**PROBLEM TO WORK ON**
List every line in the entries below that contains the word "size", copying each line in full.

** BEGIN EXTRACTED MATERIAL **

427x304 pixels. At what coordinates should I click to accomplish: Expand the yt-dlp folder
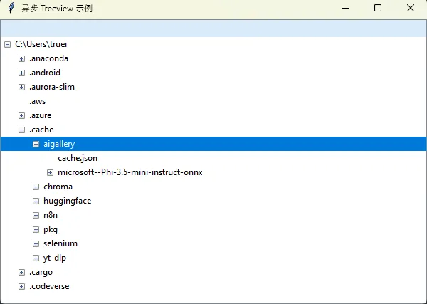(36, 258)
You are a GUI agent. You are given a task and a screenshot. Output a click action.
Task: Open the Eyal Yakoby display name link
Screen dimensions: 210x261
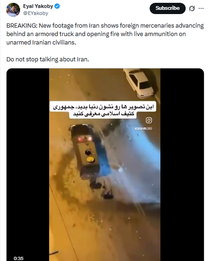tap(38, 6)
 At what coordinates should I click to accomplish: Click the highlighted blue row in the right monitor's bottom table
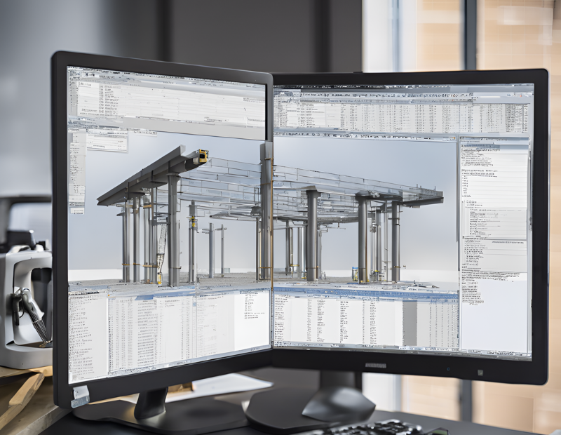(365, 288)
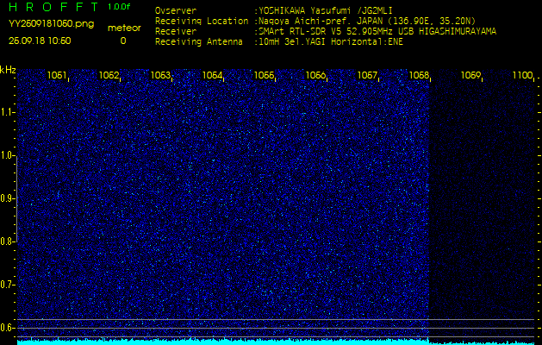The width and height of the screenshot is (542, 345).
Task: Click the 1.1 kHz frequency label
Action: (8, 112)
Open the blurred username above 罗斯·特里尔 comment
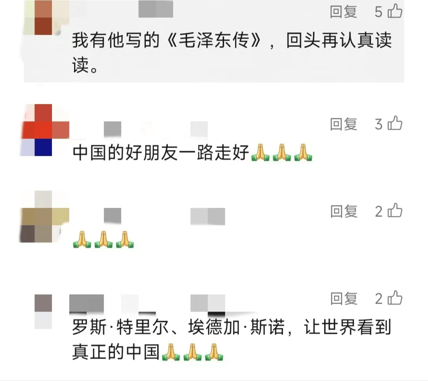Image resolution: width=428 pixels, height=381 pixels. pyautogui.click(x=147, y=303)
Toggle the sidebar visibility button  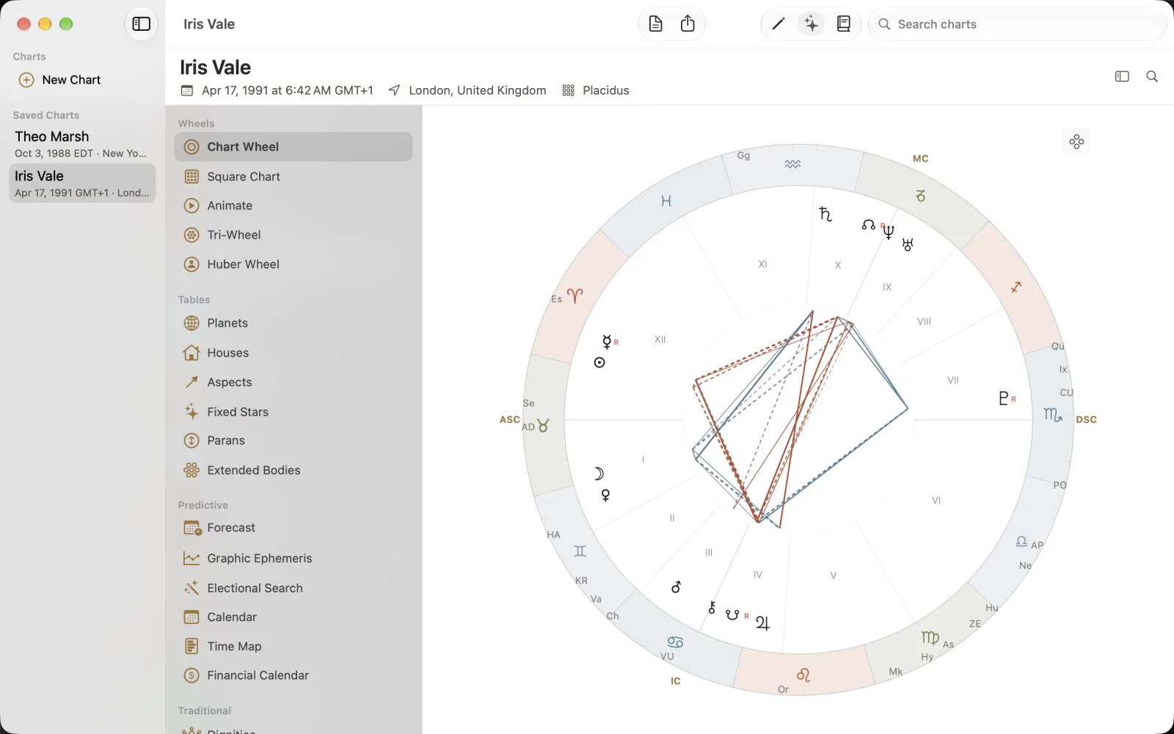click(x=141, y=24)
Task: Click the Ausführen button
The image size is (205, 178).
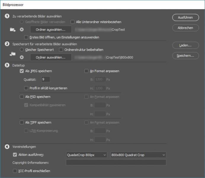Action: [x=185, y=18]
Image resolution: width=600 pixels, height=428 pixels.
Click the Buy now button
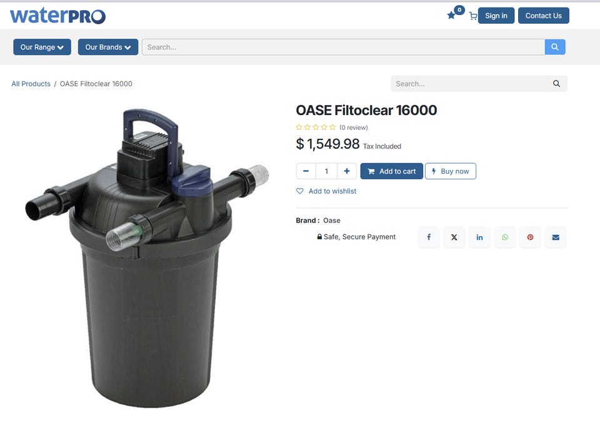(x=451, y=171)
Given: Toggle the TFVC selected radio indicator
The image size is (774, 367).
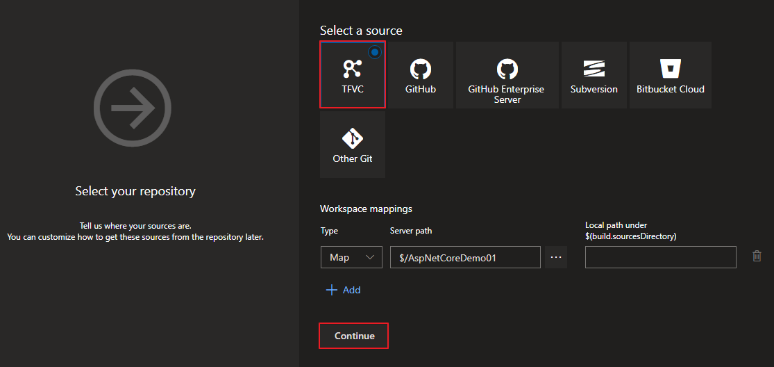Looking at the screenshot, I should [375, 52].
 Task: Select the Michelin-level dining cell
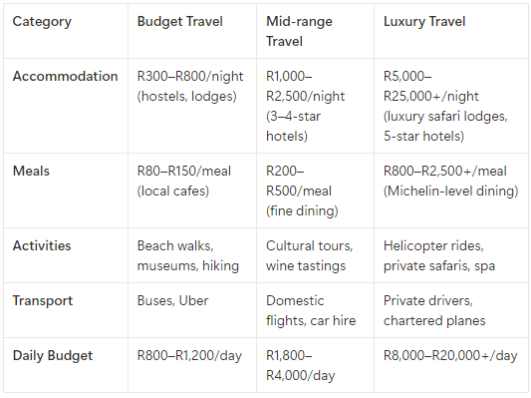(451, 191)
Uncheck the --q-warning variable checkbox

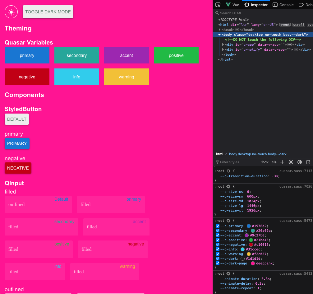coord(218,254)
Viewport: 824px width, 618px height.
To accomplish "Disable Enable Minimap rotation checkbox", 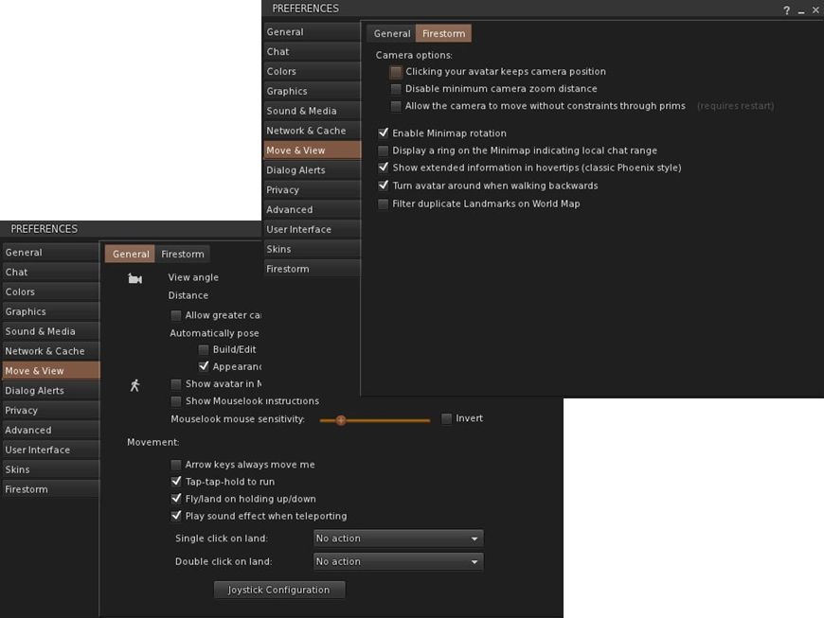I will tap(384, 133).
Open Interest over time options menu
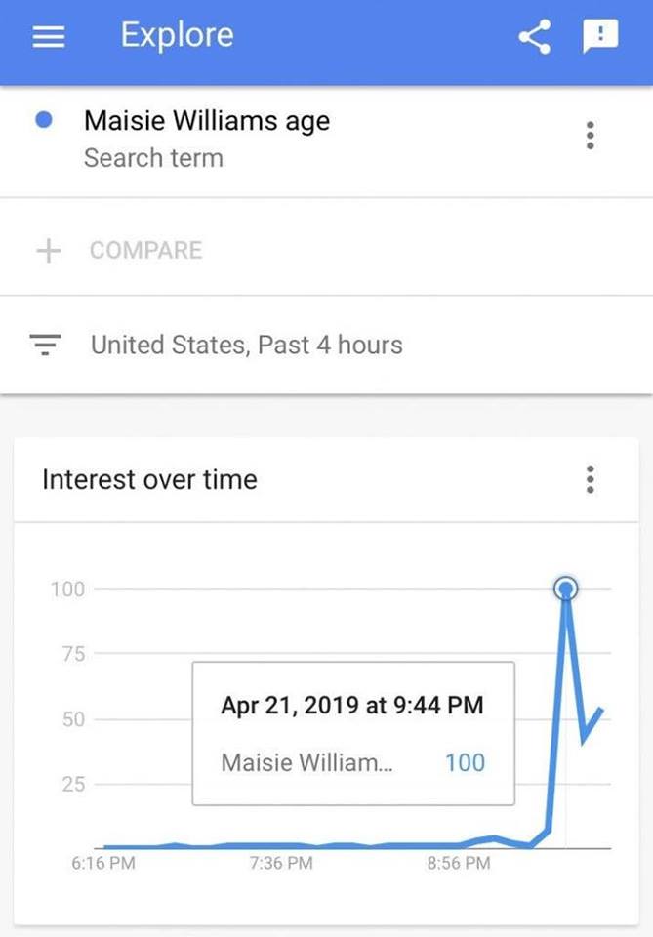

** END EXTRACTED MATERIAL **

**RESULT FOR THIS TASK**
The image size is (205, 178).
The image size is (774, 367).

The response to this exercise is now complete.